§ Stated exercise:
Which lines in the entries below contain the string "size"? Collect each one in full.

*** Task data ***

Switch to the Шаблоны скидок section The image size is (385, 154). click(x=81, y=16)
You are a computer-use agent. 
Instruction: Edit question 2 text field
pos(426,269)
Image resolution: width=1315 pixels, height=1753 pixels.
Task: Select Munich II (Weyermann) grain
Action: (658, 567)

***

§ Final result:
Switch to the Шаблоны скидок section The image size is (385, 154). click(x=81, y=16)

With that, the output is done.